--- Direction ---
Count how many lines of the records below contain the string "Viewport", matching case exactly, and give only that number.

[Entries for locating words and elements]
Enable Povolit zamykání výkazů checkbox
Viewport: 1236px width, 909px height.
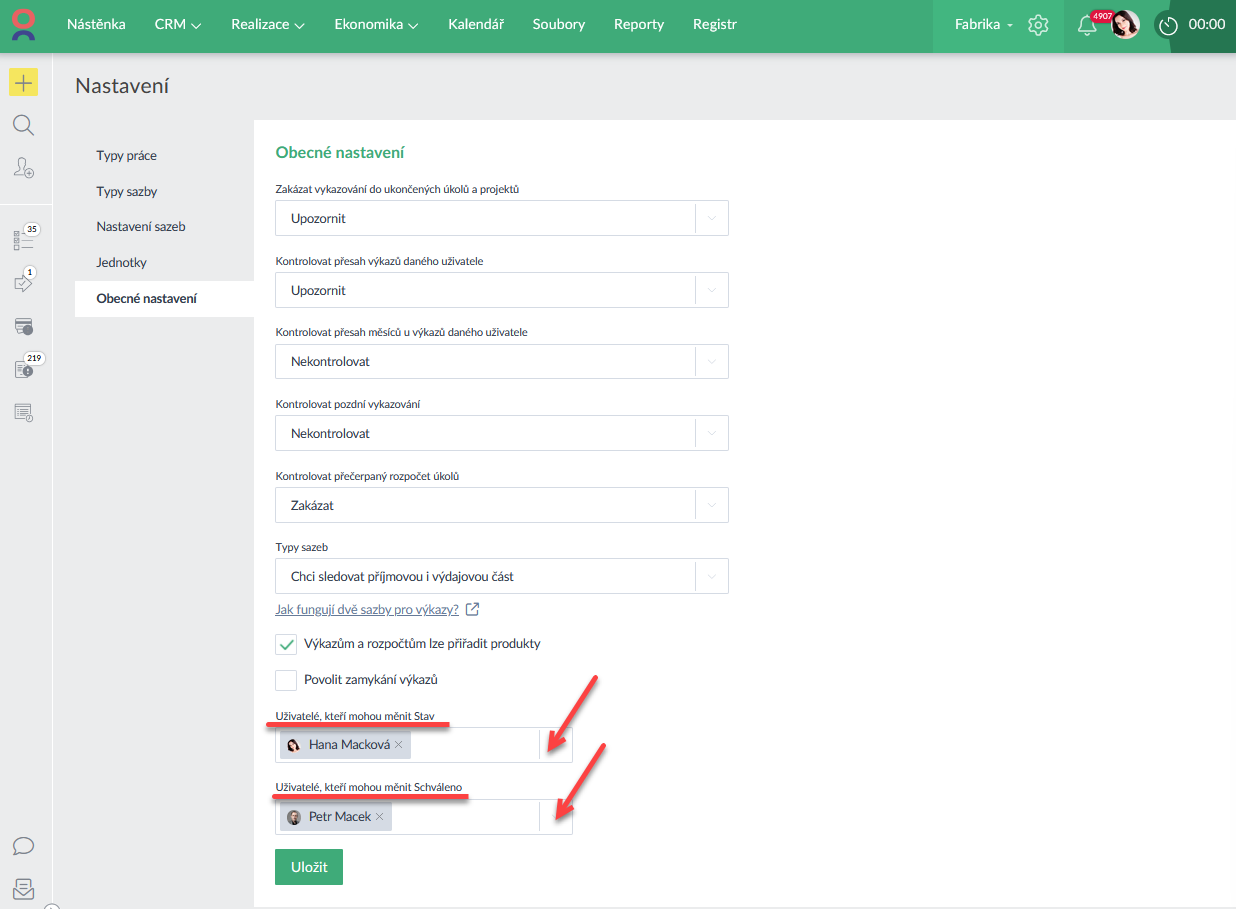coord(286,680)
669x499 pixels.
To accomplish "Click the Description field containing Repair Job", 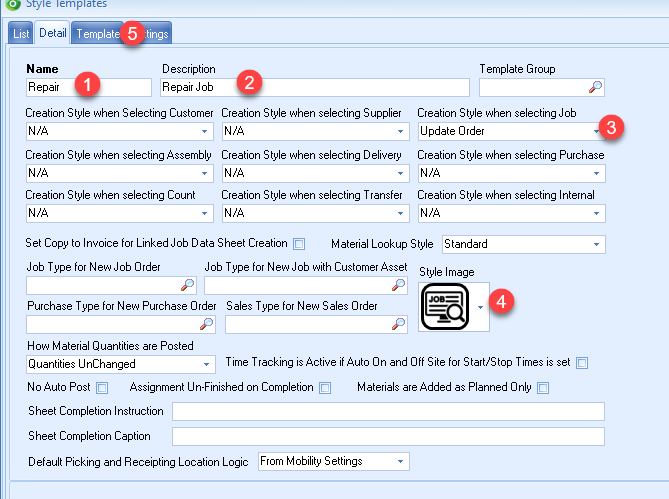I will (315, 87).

--- Result of the exercise ---
1